Anyone who has ever seen a harried cardiology fellow attack an intern for a "lame consult" may not be surprised by this behavior from an overworked consultant who lacks any economic incentive to see the next patient. But things are different when the patient has private insurance. Suddenly, the threshold for consultation is much lower, the consults aren't scrutinized by anyone (since the payment comes from the insurer, not the NHS or the practice), and the consultant is tickled pink to see the patient and pocket the generous fee " and sings a very different tune to the referring doctor. "When I send a private patient to the very same orthopedic surgeon," the GP told me, chuckling, "I get a very different type of letter back. It might say, You were brilliant to send this patient to me. I so look forward to managing this patient with you.' Doesn't the surgeon realize I'm the same person?"
The conflicts play out within the specialists' practices themselves. One London neurologist told me that he might see a patient in consultation for a neurological disorder and offer a follow-up appointment in several months, assuming there is no urgent clinical need. "But if the patient has private insurance, she can see me tomorrow if she'd like."
The average specialist in the UK augments his or her income by about 50 percent through private practice, but there are wide variations. Specialists operating in the countryside, where few patients have private insurance, may have no opportunity to practice privately.
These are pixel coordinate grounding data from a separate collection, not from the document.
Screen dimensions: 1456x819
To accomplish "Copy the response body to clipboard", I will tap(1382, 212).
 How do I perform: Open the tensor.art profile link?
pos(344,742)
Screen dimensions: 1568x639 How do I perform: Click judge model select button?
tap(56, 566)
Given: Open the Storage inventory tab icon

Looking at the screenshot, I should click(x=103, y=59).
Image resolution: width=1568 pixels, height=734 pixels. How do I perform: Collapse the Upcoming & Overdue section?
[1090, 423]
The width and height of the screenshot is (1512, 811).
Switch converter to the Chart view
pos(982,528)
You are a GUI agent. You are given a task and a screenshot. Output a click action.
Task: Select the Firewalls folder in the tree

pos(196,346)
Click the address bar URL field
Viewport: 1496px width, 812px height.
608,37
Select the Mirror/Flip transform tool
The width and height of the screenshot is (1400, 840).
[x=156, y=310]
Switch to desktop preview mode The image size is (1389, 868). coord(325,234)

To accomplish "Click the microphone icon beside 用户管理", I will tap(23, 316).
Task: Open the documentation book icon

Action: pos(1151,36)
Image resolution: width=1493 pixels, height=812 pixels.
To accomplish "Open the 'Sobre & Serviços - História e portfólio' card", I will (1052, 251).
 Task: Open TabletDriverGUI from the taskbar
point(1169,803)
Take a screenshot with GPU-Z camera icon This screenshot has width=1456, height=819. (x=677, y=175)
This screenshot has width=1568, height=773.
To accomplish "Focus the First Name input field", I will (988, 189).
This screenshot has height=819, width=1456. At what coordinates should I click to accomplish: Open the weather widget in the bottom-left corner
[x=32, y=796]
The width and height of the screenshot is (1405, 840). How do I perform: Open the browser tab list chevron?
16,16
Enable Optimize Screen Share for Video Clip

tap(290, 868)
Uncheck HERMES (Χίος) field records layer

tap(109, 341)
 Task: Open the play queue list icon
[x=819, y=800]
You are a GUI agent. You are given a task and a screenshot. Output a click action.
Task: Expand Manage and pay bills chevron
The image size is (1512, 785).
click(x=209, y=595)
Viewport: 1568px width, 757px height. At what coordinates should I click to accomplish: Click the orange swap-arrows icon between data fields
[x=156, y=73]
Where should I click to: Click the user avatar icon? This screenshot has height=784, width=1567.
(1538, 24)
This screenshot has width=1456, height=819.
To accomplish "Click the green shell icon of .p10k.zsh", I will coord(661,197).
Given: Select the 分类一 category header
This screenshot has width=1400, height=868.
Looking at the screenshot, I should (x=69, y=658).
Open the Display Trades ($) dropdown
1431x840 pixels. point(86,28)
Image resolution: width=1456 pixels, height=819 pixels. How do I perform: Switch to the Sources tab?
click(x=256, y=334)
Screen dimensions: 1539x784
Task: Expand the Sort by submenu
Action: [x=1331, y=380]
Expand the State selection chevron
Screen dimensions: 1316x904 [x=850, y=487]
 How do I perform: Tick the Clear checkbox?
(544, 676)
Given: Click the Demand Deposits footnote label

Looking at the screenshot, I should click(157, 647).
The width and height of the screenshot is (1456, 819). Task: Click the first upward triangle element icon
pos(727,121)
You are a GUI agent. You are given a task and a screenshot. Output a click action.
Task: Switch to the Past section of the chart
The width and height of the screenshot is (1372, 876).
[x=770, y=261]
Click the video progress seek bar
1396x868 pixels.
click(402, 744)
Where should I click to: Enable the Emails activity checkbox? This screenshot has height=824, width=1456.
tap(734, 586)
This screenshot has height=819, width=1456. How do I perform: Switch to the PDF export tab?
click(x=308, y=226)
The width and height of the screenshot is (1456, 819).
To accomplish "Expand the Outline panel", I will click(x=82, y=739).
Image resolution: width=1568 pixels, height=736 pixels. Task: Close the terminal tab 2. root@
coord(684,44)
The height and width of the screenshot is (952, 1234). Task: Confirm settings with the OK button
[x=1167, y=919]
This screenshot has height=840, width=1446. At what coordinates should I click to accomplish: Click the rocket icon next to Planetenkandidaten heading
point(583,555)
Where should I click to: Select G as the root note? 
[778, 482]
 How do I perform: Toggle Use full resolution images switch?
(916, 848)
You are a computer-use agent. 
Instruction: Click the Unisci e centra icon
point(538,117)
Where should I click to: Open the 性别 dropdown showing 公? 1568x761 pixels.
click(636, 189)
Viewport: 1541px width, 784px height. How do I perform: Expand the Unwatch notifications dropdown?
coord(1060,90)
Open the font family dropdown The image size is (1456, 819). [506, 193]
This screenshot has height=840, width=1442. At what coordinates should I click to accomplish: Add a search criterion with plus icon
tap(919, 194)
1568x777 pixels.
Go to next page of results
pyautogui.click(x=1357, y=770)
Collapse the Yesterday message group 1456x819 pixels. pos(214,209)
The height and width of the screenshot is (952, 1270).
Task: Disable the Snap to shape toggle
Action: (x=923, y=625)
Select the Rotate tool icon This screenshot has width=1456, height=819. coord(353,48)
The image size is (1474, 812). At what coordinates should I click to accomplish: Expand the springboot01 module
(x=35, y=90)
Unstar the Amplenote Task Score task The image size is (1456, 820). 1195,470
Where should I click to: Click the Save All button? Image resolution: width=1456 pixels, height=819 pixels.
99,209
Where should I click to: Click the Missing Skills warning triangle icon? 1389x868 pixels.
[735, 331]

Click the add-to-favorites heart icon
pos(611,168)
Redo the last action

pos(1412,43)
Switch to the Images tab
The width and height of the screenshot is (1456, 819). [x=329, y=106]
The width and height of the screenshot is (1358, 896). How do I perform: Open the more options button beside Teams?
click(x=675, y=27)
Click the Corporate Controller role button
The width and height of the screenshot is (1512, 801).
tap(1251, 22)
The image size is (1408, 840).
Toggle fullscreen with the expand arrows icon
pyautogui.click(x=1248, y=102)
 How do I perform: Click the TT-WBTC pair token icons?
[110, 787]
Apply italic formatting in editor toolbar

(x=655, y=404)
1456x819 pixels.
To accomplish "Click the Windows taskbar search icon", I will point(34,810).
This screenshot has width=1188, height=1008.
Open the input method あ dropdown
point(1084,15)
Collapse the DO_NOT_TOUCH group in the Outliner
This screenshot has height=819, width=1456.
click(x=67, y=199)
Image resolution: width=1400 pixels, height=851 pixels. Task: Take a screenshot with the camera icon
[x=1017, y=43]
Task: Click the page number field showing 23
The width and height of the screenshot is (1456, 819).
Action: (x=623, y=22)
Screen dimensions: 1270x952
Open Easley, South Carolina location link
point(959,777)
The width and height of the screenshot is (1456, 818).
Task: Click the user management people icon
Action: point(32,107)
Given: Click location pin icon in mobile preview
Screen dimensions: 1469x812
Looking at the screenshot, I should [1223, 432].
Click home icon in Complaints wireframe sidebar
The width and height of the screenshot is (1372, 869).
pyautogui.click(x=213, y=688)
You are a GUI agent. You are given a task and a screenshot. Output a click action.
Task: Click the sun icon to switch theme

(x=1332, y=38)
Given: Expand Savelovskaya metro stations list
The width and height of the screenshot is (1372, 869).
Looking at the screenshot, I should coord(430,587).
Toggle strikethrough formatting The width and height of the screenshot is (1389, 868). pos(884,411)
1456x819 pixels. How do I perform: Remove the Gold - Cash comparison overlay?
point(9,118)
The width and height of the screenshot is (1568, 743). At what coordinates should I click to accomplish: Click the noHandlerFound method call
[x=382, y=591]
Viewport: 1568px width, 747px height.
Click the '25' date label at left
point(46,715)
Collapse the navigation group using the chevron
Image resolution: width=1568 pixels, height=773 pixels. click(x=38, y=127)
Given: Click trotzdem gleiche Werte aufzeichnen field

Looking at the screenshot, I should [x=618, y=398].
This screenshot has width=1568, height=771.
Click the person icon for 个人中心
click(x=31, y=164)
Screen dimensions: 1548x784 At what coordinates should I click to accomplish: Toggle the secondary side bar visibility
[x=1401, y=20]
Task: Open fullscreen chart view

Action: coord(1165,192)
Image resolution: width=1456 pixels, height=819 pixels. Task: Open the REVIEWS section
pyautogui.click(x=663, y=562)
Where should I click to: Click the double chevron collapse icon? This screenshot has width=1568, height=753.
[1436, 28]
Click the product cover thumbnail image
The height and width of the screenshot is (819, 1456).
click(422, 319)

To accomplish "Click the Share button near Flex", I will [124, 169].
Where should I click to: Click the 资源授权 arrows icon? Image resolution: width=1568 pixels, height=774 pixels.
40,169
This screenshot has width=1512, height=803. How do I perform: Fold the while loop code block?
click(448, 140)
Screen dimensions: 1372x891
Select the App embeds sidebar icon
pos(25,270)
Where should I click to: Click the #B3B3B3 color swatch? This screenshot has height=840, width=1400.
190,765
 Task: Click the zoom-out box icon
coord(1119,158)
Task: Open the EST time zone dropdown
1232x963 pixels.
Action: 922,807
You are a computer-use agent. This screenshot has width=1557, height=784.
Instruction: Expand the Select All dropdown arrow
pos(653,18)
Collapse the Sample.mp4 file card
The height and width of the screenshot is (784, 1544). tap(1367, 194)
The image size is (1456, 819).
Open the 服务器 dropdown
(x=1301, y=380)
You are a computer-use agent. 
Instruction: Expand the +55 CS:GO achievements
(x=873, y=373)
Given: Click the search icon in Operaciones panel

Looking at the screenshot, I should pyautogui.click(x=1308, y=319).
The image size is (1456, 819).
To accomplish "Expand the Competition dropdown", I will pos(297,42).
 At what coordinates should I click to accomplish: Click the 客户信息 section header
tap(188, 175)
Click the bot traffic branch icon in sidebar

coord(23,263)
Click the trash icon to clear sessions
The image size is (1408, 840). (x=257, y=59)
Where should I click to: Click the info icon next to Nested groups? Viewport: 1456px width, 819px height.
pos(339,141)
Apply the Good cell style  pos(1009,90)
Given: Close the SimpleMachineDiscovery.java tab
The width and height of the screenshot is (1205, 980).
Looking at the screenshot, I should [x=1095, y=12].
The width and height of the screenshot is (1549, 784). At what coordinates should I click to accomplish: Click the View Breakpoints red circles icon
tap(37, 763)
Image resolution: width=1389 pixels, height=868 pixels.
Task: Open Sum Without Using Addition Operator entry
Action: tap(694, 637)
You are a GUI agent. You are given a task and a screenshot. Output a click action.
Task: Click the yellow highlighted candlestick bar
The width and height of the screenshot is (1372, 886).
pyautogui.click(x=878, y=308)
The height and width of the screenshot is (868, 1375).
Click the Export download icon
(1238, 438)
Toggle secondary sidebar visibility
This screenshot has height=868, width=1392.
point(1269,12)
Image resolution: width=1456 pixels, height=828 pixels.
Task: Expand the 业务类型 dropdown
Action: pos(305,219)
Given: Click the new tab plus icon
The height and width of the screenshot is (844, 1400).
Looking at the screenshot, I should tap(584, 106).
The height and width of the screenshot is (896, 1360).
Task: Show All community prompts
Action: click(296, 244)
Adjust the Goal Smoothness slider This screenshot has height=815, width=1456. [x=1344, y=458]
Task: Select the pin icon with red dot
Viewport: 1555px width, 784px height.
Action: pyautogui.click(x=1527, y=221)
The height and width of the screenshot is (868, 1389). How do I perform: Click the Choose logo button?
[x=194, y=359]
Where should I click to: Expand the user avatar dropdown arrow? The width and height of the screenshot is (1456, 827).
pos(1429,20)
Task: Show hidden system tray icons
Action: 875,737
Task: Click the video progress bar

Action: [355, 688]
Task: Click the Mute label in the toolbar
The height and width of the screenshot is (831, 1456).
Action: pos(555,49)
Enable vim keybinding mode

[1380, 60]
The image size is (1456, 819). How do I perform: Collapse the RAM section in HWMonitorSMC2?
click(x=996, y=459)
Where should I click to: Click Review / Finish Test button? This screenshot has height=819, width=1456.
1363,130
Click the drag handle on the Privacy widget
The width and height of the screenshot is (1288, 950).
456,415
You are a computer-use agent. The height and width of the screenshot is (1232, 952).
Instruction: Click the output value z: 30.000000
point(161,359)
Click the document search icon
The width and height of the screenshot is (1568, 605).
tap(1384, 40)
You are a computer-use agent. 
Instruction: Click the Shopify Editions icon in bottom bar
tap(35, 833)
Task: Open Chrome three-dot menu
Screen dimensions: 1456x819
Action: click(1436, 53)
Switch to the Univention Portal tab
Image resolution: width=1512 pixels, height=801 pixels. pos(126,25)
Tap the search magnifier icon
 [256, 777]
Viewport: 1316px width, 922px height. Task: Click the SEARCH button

On the other hand, some London specialists double or triple their salaries through private work. I asked several prominent specialists why they didn't just ditch the NHS and switch to full-time private practice. The answers varied, but usually included some version of "I take my obligation to participate in the NHS seriously" (this may sound a bit too idealistic for jaded Americans, but I found this credible in the UK, where belief in the NHS can be near-religious) and, more pragmatically, "It is my NHS practice that allows me to be prominent enough to attract patients to my private practice."